═════ RECORD LIST ═════
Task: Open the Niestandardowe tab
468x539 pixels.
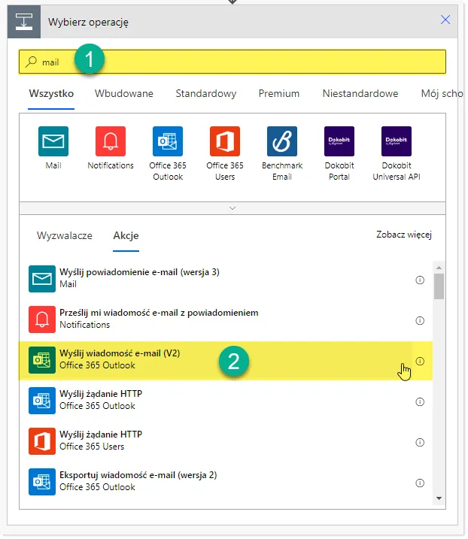Action: point(360,94)
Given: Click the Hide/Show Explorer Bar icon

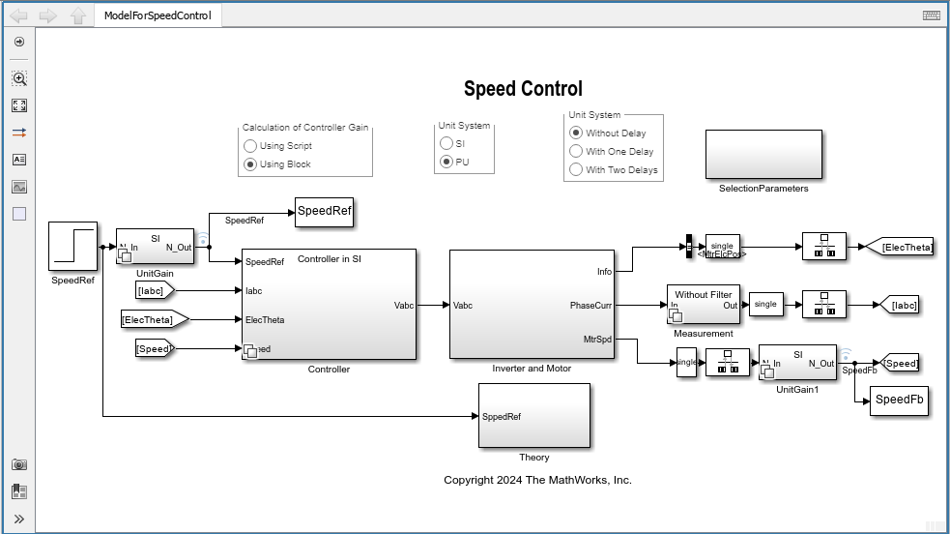Looking at the screenshot, I should (x=18, y=42).
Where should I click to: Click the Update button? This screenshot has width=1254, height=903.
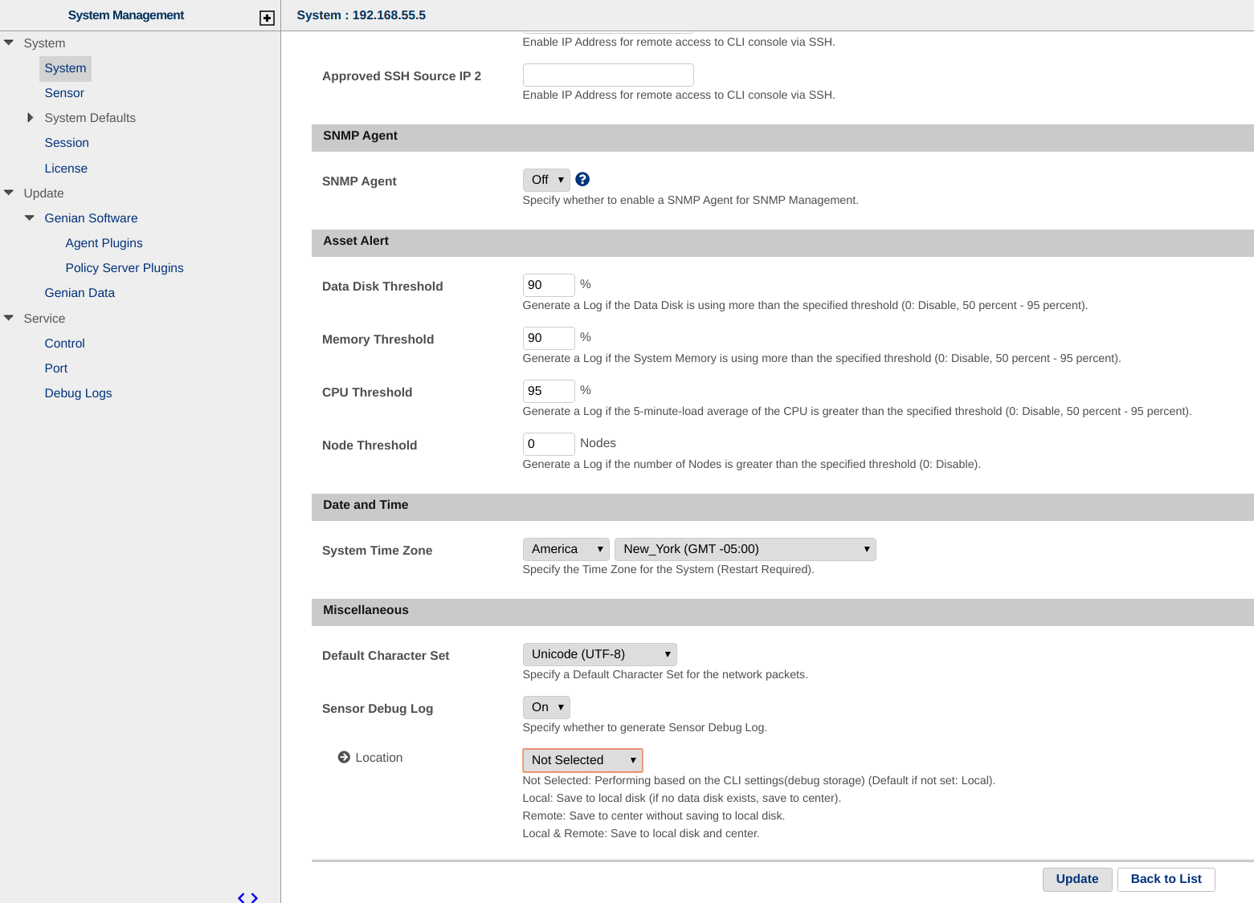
═════
YOUR TASK –
Render every line of the items above as a JSON list of strings, one string per line, skipping blank lines and omitting the pictures.

COMPLETED TASK –
[
  "Task: Open the Niestandardowe tab",
  "468x539 pixels.",
  "Action: point(360,94)",
  "Given: Click the Hide/Show Explorer Bar icon",
  "Looking at the screenshot, I should (x=18, y=42).",
  "Where should I click to: Click the Update button? This screenshot has width=1254, height=903."
]